**Problema corto:** Cambia "How do I perform" por "How can I" en todo el listado y vuelve a escribir las líneas sin tocar nada más.

**Listado de datos:**
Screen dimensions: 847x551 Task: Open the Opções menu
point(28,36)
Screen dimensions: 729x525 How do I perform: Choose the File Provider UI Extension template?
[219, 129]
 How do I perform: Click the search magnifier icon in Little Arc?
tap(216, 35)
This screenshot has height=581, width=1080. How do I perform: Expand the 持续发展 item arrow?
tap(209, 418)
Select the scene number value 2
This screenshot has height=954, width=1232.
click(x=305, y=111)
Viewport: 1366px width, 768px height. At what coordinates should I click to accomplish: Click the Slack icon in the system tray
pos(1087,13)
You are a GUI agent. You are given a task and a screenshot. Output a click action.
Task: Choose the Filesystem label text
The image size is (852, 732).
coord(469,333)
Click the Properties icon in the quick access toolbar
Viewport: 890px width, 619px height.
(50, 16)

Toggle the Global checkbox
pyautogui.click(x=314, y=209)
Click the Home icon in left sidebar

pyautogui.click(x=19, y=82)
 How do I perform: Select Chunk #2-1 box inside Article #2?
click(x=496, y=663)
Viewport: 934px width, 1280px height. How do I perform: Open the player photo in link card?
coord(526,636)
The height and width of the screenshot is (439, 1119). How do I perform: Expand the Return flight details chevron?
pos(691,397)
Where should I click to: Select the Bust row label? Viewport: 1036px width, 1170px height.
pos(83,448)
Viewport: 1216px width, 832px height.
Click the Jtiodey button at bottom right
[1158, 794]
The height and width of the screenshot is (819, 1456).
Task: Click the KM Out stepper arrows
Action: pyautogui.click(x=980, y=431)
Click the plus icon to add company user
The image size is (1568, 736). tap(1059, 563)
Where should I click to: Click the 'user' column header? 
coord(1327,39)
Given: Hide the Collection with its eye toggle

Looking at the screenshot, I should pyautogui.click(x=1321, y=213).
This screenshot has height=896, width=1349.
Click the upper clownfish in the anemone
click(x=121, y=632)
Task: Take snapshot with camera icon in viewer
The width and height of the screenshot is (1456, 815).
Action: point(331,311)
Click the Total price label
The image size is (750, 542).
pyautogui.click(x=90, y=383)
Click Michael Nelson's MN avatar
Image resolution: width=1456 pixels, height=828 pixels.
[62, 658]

**Problema resuelto:**
Screen dimensions: 847x551 Task: Open the Opções menu
point(28,36)
Screen dimensions: 729x525 How can I: Choose the File Provider UI Extension template?
[219, 129]
 How can I: Click the search magnifier icon in Little Arc?
tap(216, 35)
This screenshot has height=581, width=1080. How can I: Expand the 持续发展 item arrow?
tap(209, 418)
Select the scene number value 2
This screenshot has height=954, width=1232.
click(x=305, y=111)
Viewport: 1366px width, 768px height. At what coordinates should I click to accomplish: Click the Slack icon in the system tray
pos(1087,13)
You are a GUI agent. You are given a task and a screenshot. Output a click action.
Task: Choose the Filesystem label text
The image size is (852, 732).
coord(469,333)
Click the Properties icon in the quick access toolbar
Viewport: 890px width, 619px height.
(50, 16)

Toggle the Global checkbox
pyautogui.click(x=314, y=209)
Click the Home icon in left sidebar

pyautogui.click(x=19, y=82)
 How can I: Select Chunk #2-1 box inside Article #2?
click(x=496, y=663)
Viewport: 934px width, 1280px height. How can I: Open the player photo in link card?
coord(526,636)
The height and width of the screenshot is (439, 1119). How can I: Expand the Return flight details chevron?
pos(691,397)
Where should I click to: Select the Bust row label? Viewport: 1036px width, 1170px height.
pos(83,448)
Viewport: 1216px width, 832px height.
Click the Jtiodey button at bottom right
[1158, 794]
The height and width of the screenshot is (819, 1456).
Task: Click the KM Out stepper arrows
Action: pyautogui.click(x=980, y=431)
Click the plus icon to add company user
The image size is (1568, 736). tap(1059, 563)
Where should I click to: Click the 'user' column header? 
coord(1327,39)
Given: Hide the Collection with its eye toggle

Looking at the screenshot, I should pyautogui.click(x=1321, y=213).
This screenshot has height=896, width=1349.
Click the upper clownfish in the anemone
click(x=121, y=632)
Task: Take snapshot with camera icon in viewer
The width and height of the screenshot is (1456, 815).
Action: point(331,311)
Click the Total price label
The image size is (750, 542).
pyautogui.click(x=90, y=383)
Click Michael Nelson's MN avatar
Image resolution: width=1456 pixels, height=828 pixels.
[62, 658]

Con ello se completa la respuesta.